The data Start Marker
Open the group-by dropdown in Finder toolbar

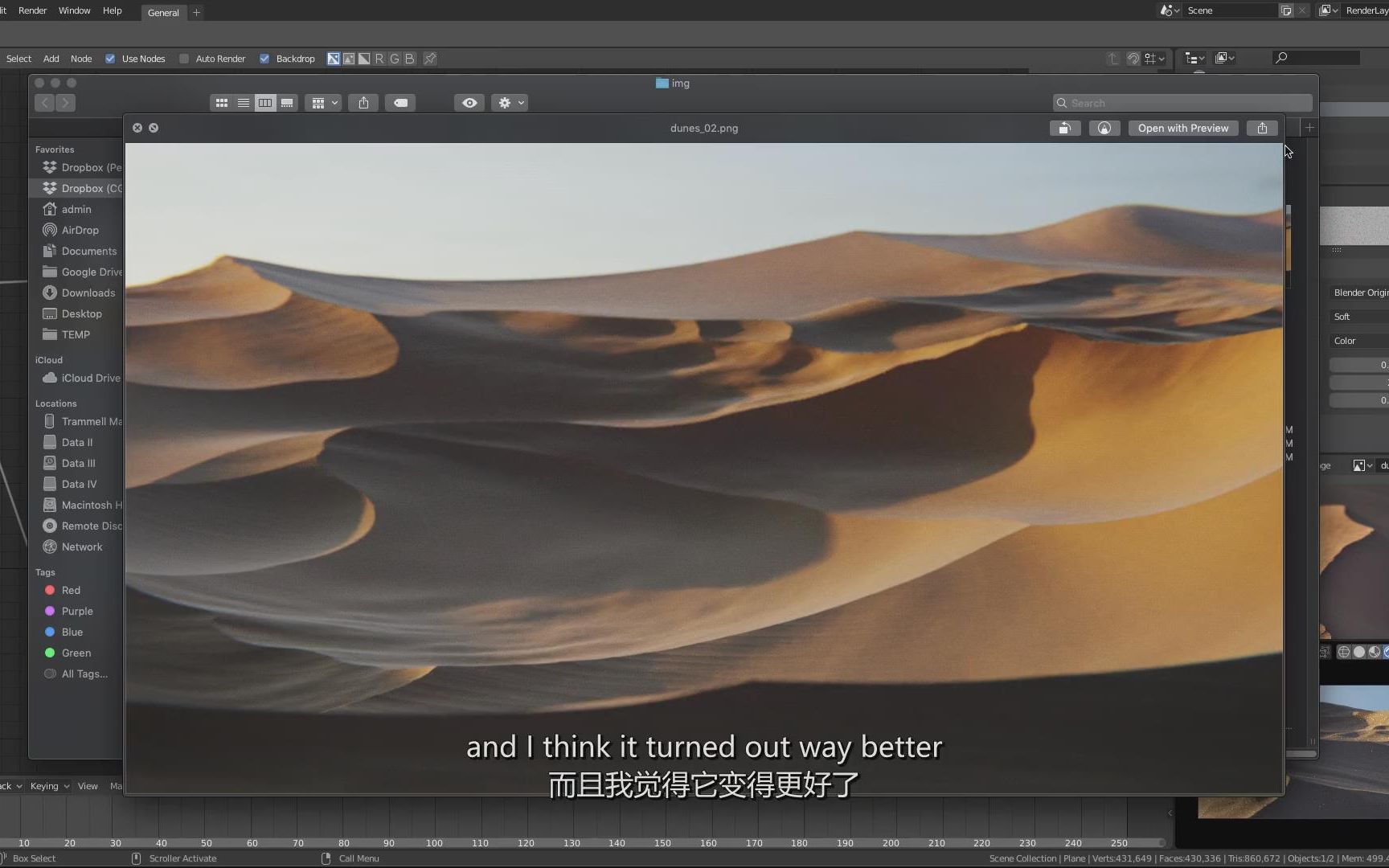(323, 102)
The data End Marker
The data Start Marker
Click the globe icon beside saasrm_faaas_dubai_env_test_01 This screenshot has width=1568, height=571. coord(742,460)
The data End Marker
The data Start Marker
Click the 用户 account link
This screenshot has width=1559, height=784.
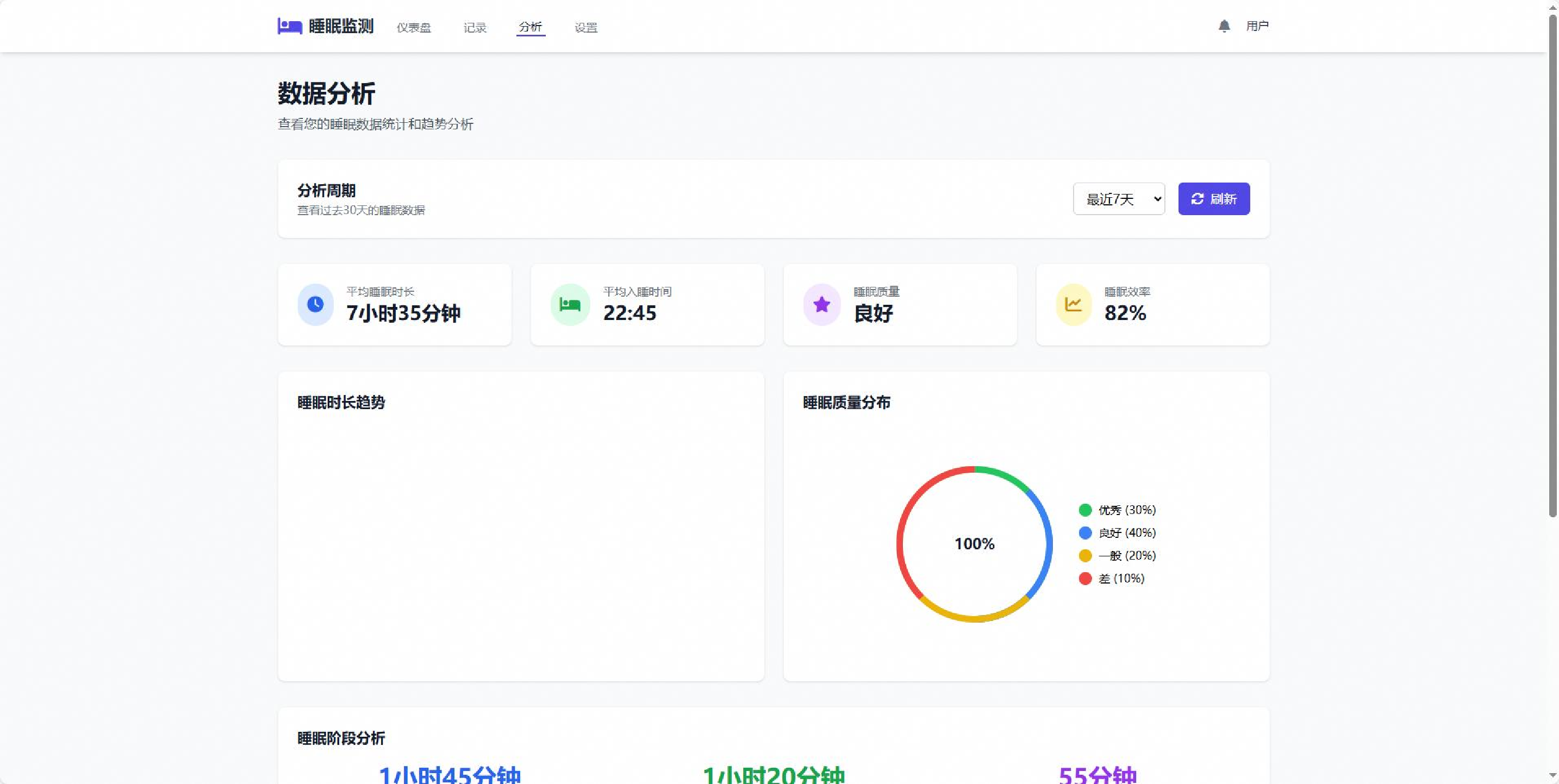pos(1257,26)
The data End Marker
**What to work on**
Anywhere the listing shows the word "Click", copy the full line.

**Answer section**
Click the globe icon beside saasrm_faaas_dubai_env_test_01 This screenshot has width=1568, height=571. coord(742,460)
Click the 用户 account link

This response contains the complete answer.